Desautorizados, os conselheiros apelam às suas vidas, em perigo, tal o ódio que Pedro, ausente e fora desta torpe iniciativa, lhes dedicará. É fraco argumento, se, em breve, terão de fugir; nem ser Inês causa provável de perigos futuros (que se não cumpriram) justifica um crime contra a mais elementar justiça, que seria julgá-la. O bravo, agora derrotado, lava as mãos como Pilatos, também indiferente à cláusula jurídica do pregão público: e, ao arrepio da inocência, das lágrimas dos filhos, da inevitável vingança de Pedro, «a mataram cuelmẽte ás punhaladas, do qual elrei foy mui prasmado e auido mais por abominauel crueza que por seuera nem louvada justiça». Mais: foi degolada.      

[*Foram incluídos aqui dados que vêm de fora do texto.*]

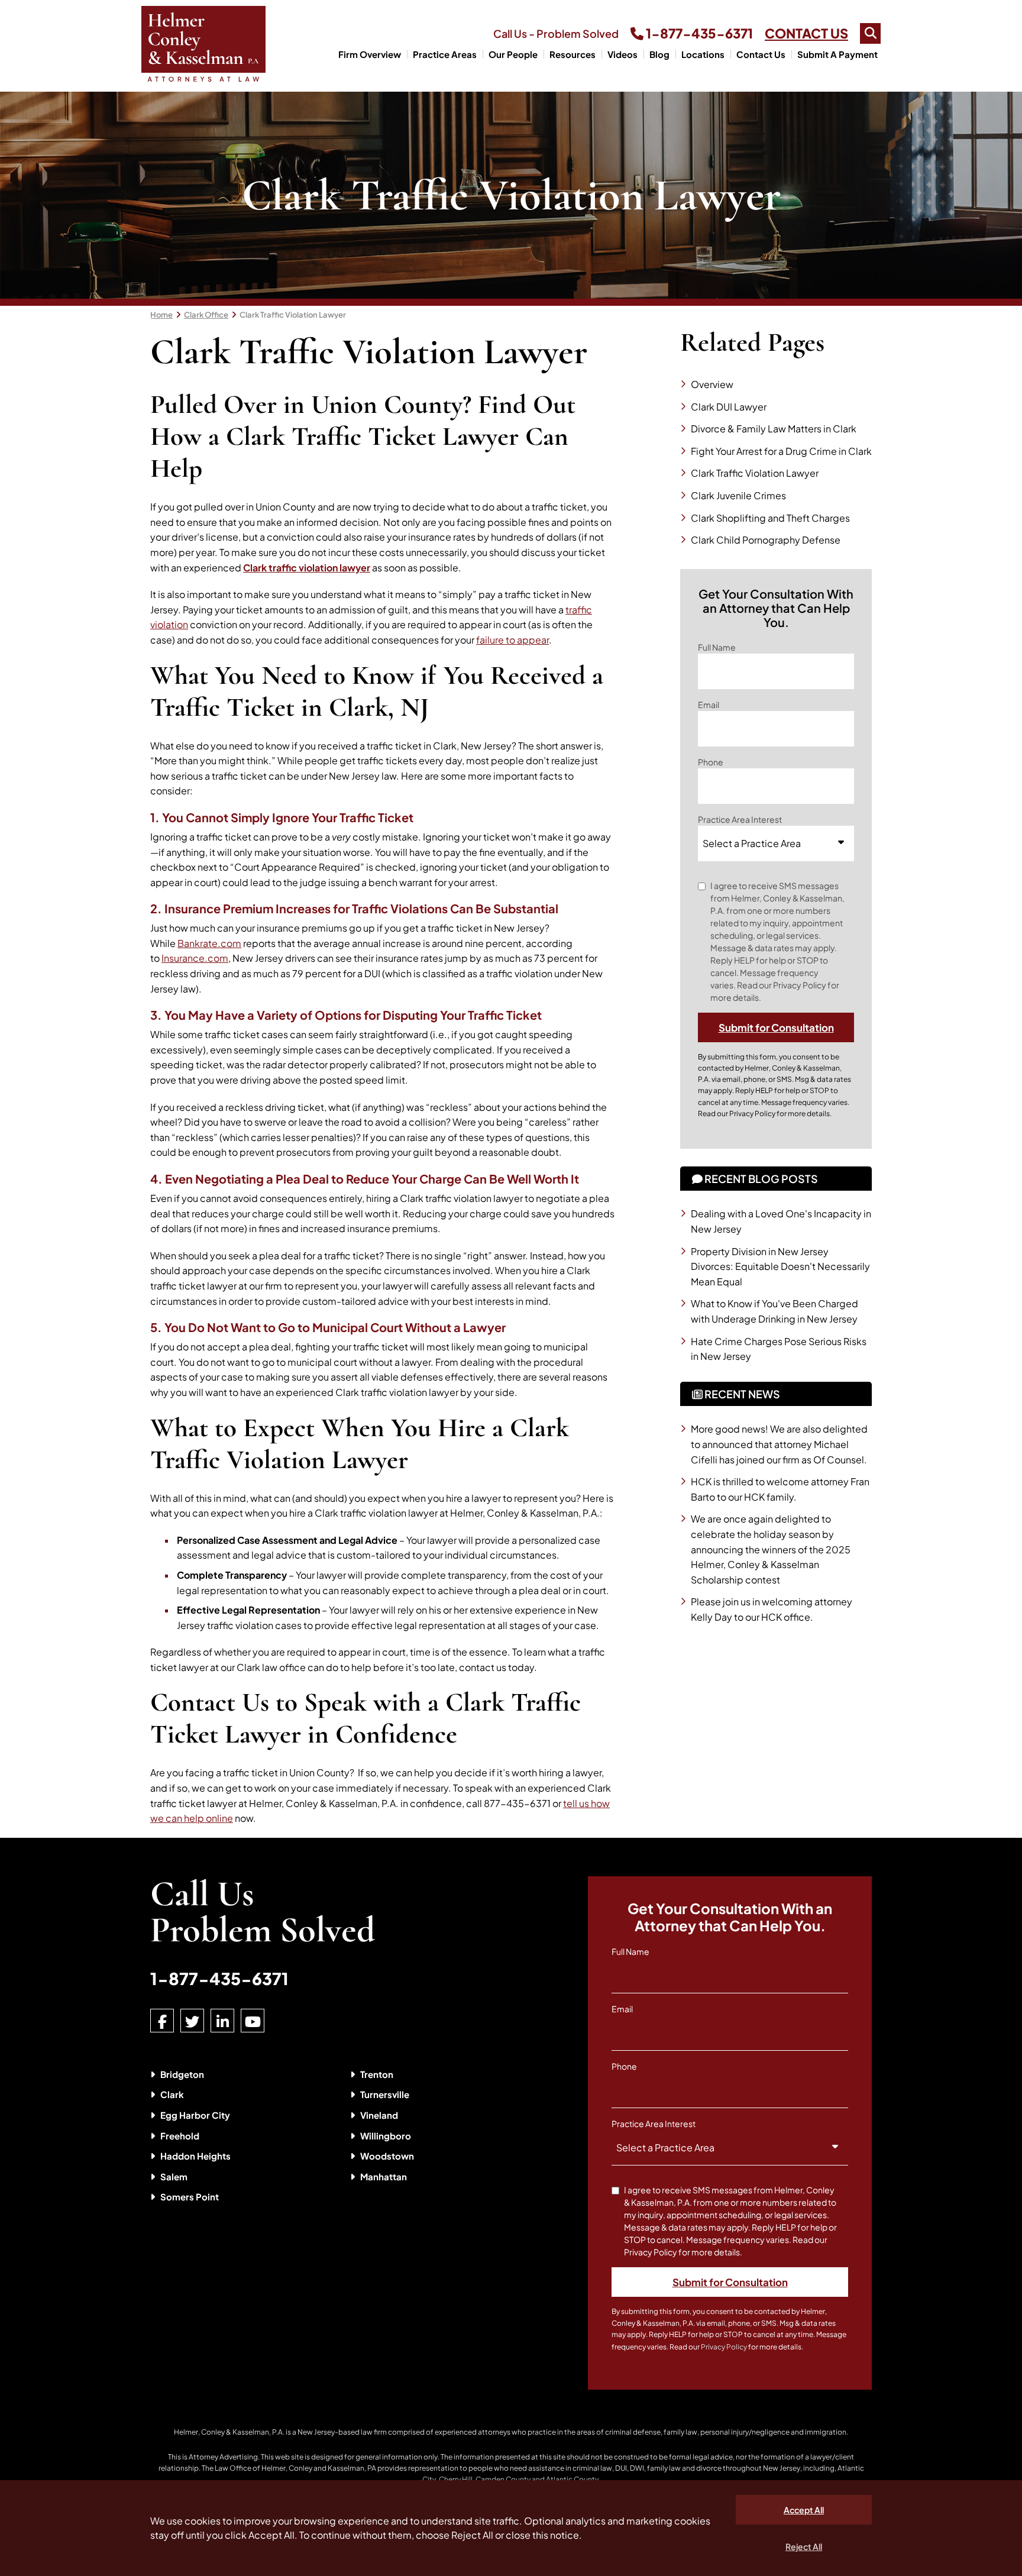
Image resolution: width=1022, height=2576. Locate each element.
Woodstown (387, 2155)
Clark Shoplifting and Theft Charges (770, 518)
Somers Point (189, 2196)
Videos (622, 54)
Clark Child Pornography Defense (765, 540)
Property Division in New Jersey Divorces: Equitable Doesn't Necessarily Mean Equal (780, 1266)
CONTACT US (806, 33)
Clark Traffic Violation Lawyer (293, 314)
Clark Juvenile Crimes (738, 495)
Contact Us (760, 54)
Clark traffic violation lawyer (306, 567)
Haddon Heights (195, 2155)
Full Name (717, 647)
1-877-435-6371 (698, 33)
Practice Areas (445, 54)
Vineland (379, 2115)
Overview (712, 384)
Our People (513, 54)
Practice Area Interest (740, 819)
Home (161, 314)
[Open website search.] (870, 33)
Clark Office (206, 314)
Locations (703, 54)
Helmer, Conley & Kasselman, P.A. (229, 2432)
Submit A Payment (837, 54)
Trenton (376, 2074)
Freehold (179, 2135)
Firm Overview (369, 54)
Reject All (803, 2546)
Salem (173, 2176)
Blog (659, 54)
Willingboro (385, 2135)
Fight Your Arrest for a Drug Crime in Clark (781, 451)
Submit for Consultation (776, 1027)
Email (708, 704)
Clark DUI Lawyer (729, 406)
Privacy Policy (752, 1113)
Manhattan (383, 2176)
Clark (172, 2094)
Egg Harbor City (195, 2115)
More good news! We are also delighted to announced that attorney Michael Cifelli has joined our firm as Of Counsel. (779, 1444)
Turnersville (384, 2094)
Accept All (804, 2509)
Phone (710, 762)
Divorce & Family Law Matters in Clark (773, 428)
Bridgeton (182, 2074)
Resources (572, 54)
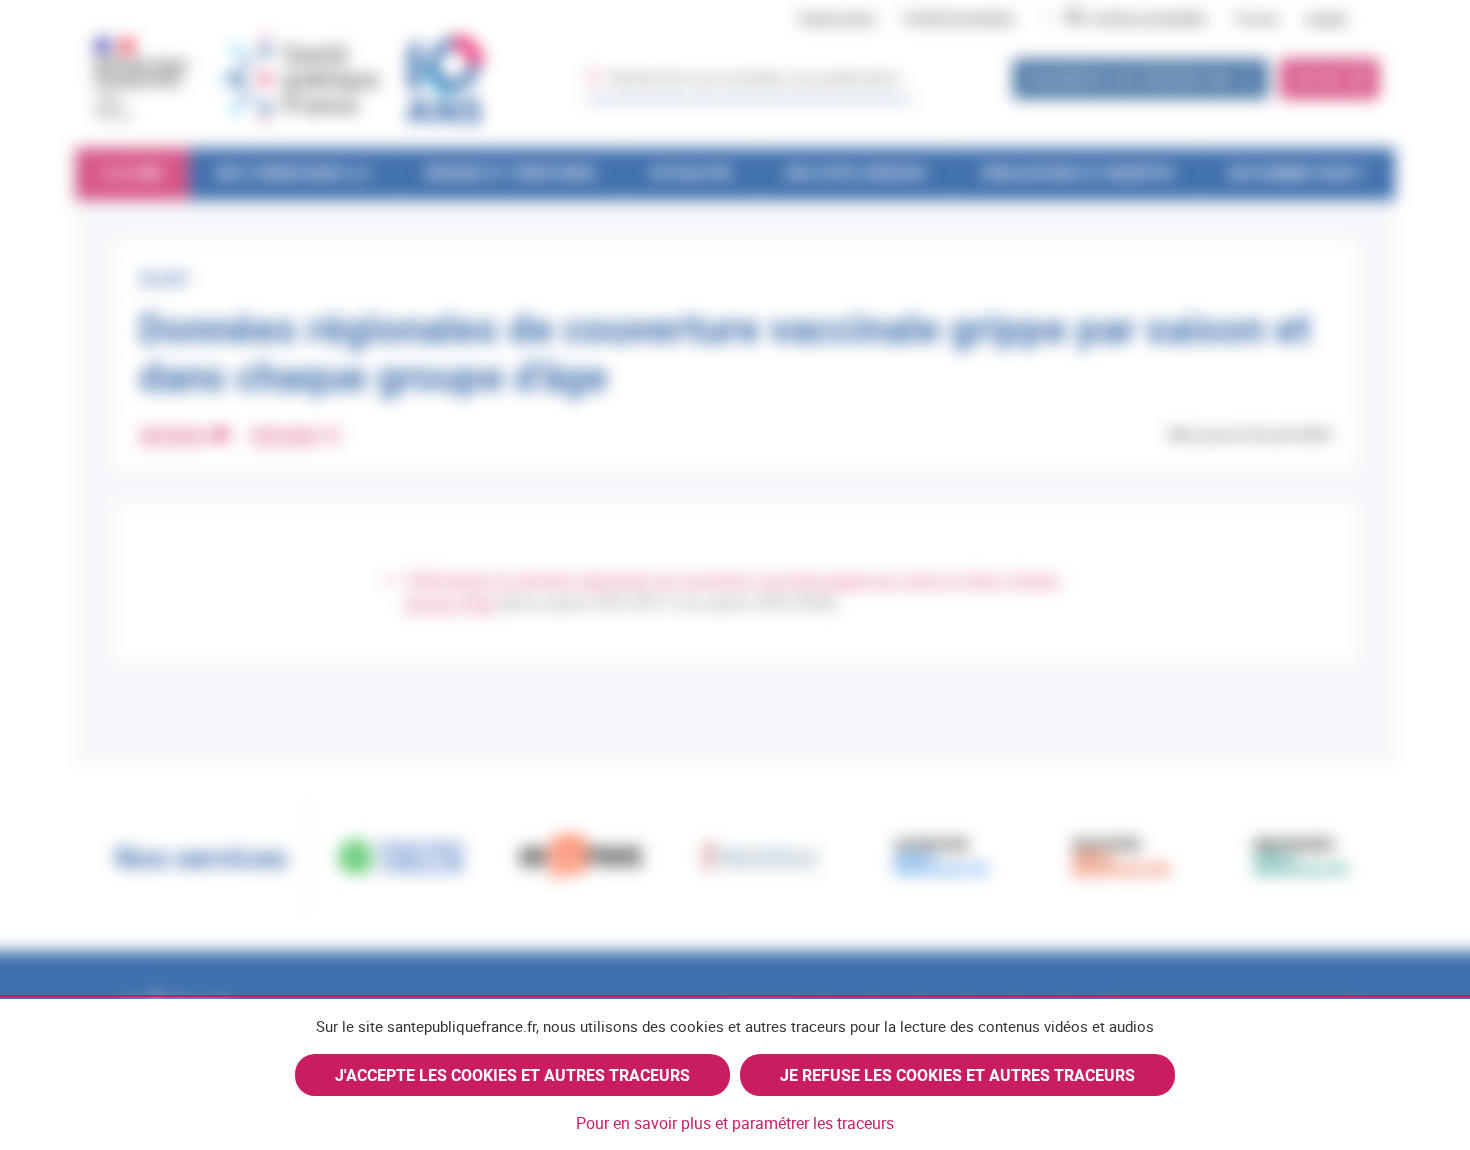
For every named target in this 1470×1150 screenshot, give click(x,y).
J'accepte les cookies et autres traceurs (512, 1075)
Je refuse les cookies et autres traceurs (957, 1075)
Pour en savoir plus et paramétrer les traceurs (735, 1123)
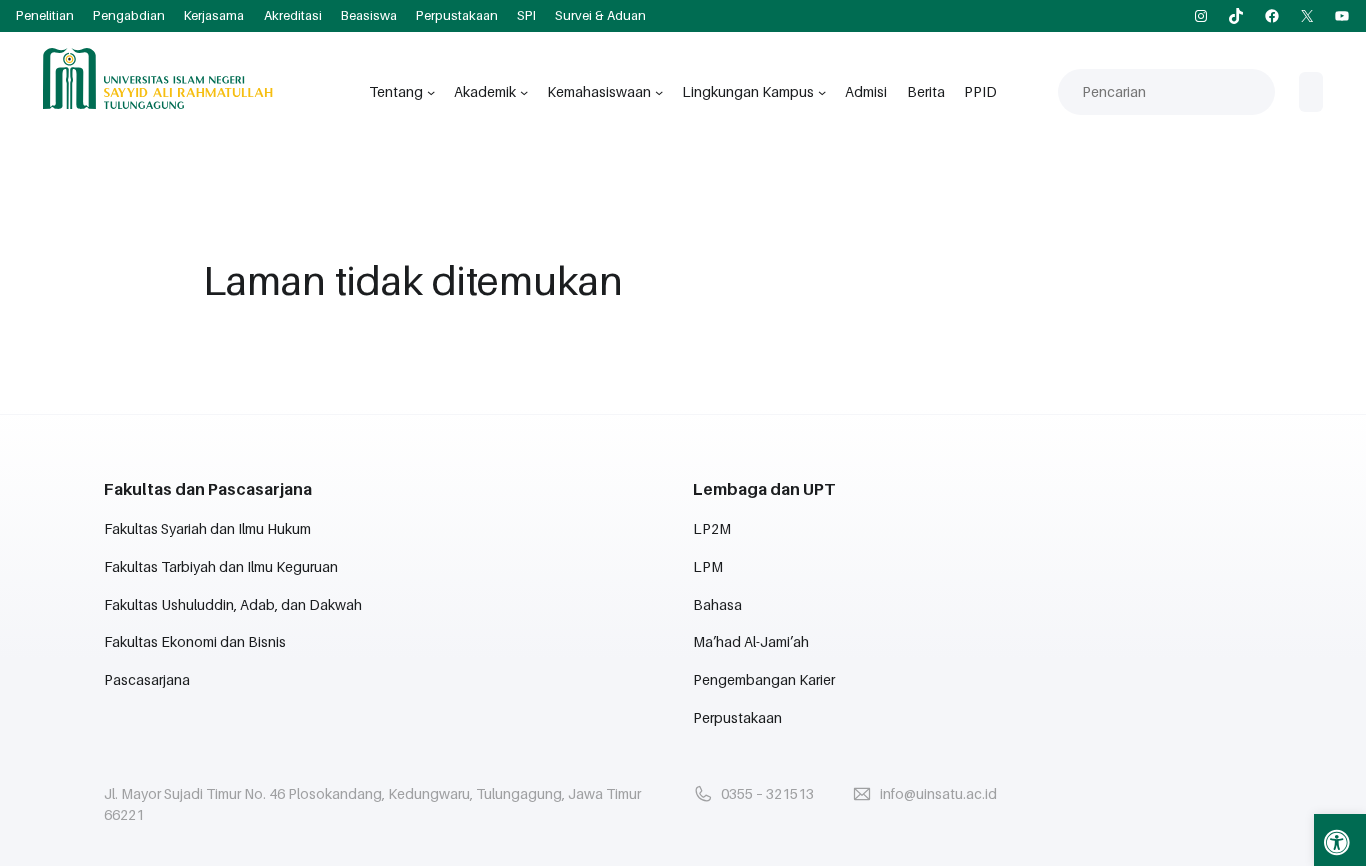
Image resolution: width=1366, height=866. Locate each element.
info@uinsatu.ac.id (938, 793)
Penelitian (45, 15)
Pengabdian (129, 15)
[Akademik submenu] (524, 92)
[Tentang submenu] (431, 92)
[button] (1340, 840)
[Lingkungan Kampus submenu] (822, 92)
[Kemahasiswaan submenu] (659, 92)
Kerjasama (214, 15)
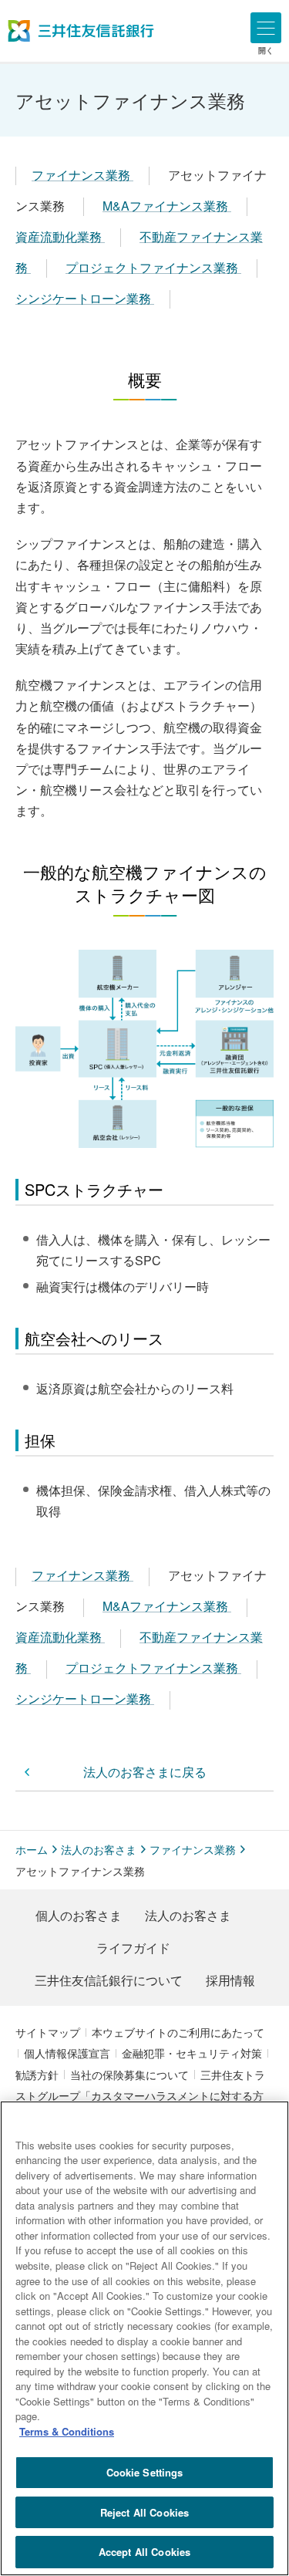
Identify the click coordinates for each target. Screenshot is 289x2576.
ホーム (31, 1849)
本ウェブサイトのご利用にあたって (178, 2032)
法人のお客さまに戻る (145, 1772)
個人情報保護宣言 (67, 2053)
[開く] (265, 27)
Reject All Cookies (144, 2512)
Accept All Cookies (144, 2551)
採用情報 (230, 1980)
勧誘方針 (37, 2074)
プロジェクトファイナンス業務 (153, 267)
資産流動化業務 (60, 236)
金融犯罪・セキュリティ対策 (192, 2053)
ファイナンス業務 (82, 175)
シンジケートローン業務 (84, 298)
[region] (144, 2338)
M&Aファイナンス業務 (166, 205)
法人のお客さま (98, 1849)
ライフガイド (133, 1947)
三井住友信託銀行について (109, 1980)
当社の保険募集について (129, 2074)
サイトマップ (47, 2032)
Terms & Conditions (66, 2431)
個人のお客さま (78, 1915)
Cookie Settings (144, 2472)
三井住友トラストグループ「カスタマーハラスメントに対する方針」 (140, 2095)
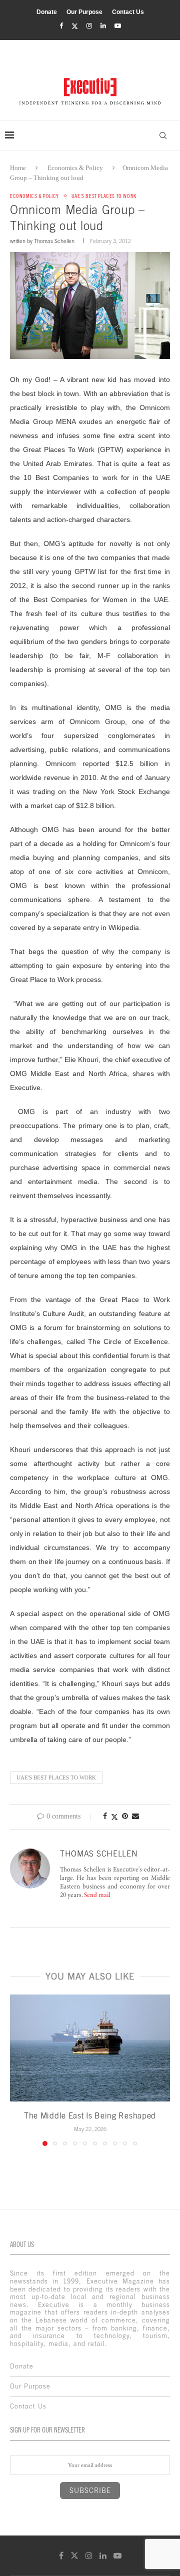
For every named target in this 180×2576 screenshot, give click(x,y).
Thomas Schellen (54, 241)
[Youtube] (117, 26)
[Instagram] (89, 26)
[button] (18, 2070)
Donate (46, 12)
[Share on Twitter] (114, 1817)
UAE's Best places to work (56, 1777)
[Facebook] (61, 26)
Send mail (97, 1895)
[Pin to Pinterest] (125, 1816)
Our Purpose (84, 12)
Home (18, 168)
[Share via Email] (135, 1816)
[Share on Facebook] (105, 1816)
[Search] (163, 135)
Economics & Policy (75, 168)
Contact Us (128, 12)
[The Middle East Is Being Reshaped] (90, 2047)
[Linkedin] (103, 26)
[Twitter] (75, 26)
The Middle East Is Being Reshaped (90, 2115)
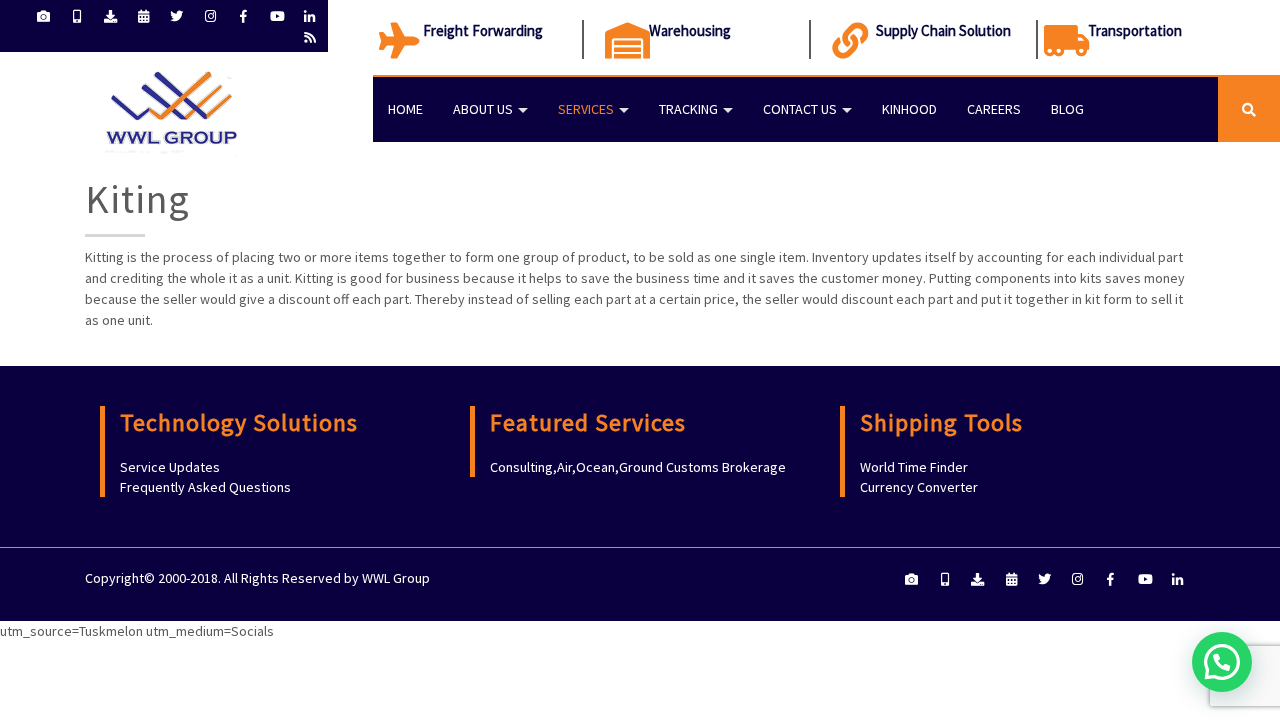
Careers (994, 109)
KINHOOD (909, 109)
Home (405, 109)
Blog (1067, 109)
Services (586, 109)
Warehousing (690, 30)
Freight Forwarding (483, 30)
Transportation (1135, 30)
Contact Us (800, 109)
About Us (483, 109)
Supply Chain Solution (943, 30)
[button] (1222, 662)
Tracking (688, 109)
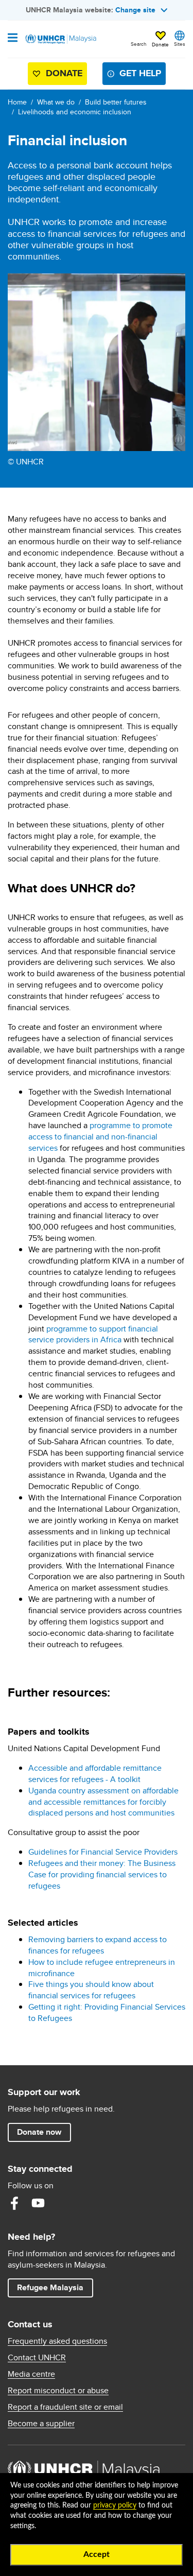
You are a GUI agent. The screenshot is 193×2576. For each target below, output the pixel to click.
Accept (96, 2554)
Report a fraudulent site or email (65, 2407)
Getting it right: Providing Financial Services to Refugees (106, 2012)
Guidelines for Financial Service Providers (103, 1852)
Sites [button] (179, 43)
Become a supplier (41, 2423)
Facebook (14, 2203)
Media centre (31, 2374)
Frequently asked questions (57, 2341)
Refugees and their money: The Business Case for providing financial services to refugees (102, 1874)
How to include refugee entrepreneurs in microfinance (101, 1967)
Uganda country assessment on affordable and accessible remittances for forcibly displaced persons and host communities (103, 1802)
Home (17, 102)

Na segunda metade de 1361 (senão em 1362 ou 1363), o rei D. Pedro procedeu à transladação dos restos de D. Inês de Santa Clara para o mosteiro de Alcobaça, onde sua «molher», como ele disse, e provou repetidamente, o esperou, até 1367. Assim Bragança triangula com Coimbra e Alcobaça neste imaginário ‒ prova maior de um amor invencível, que deu origem ao mais universal mito português. 

[1] E.  Rodrigues, A Casa de Bragança, Lisboa, Âncora, 2013. As citações saem de Brásio, “Duas notas marginais ao problema do casamento de D. Pedro com D. Inês de Castro”. InAnais. Academia Portuguesa da História, II série, vol. 12,1962: 97-112.

[2] Gabriel Lobo Laso de la Vega, “Don Pedro I de Portugal y Doña Inés de Castro”, Romancero Español: colección de romances selectos desde el siglo XV hasta nuestros dias, ed. José Bergua, Madrid, 1995:176.